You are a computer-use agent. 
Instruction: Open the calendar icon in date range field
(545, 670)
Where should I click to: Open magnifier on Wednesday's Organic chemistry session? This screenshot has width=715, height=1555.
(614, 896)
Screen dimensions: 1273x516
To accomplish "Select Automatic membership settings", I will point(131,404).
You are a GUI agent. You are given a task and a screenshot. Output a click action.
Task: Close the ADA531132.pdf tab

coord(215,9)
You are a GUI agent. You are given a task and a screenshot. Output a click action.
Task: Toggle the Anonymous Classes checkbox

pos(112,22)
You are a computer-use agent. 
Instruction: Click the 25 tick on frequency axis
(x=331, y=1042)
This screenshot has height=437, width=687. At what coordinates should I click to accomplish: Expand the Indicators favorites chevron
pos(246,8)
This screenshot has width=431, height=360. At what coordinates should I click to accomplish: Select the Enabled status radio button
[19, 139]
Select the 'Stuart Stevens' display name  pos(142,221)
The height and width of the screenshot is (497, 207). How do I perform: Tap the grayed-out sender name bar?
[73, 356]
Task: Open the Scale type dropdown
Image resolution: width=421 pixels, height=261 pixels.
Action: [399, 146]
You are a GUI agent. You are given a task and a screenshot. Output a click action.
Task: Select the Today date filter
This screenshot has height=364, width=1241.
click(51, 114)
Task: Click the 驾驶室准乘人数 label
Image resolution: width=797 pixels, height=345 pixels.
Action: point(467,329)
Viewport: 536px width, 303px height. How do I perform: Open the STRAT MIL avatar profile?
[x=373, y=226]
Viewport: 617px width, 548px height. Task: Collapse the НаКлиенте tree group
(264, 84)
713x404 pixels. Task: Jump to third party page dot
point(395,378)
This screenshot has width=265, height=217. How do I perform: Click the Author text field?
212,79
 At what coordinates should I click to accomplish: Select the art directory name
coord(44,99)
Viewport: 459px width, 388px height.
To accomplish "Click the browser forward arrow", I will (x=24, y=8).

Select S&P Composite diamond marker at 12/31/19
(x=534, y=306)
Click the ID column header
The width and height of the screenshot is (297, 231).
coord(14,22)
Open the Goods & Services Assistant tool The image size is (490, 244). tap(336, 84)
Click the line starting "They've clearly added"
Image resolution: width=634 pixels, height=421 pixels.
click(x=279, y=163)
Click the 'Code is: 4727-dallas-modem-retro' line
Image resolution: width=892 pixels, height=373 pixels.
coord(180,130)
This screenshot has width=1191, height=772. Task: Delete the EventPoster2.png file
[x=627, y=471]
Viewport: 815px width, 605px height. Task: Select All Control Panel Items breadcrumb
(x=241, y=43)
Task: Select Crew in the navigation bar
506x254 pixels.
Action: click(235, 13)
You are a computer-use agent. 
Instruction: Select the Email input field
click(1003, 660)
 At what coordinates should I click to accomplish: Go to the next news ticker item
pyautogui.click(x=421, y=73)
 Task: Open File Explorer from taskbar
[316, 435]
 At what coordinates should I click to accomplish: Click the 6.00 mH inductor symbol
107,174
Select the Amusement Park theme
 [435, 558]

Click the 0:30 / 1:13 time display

---+---

* [What the exercise asks]
The lines holding the string "display" are what is needed from the material above.

* [Final answer]
Select the 'Stuart Stevens' display name  pos(142,221)
Click the 0:30 / 1:13 time display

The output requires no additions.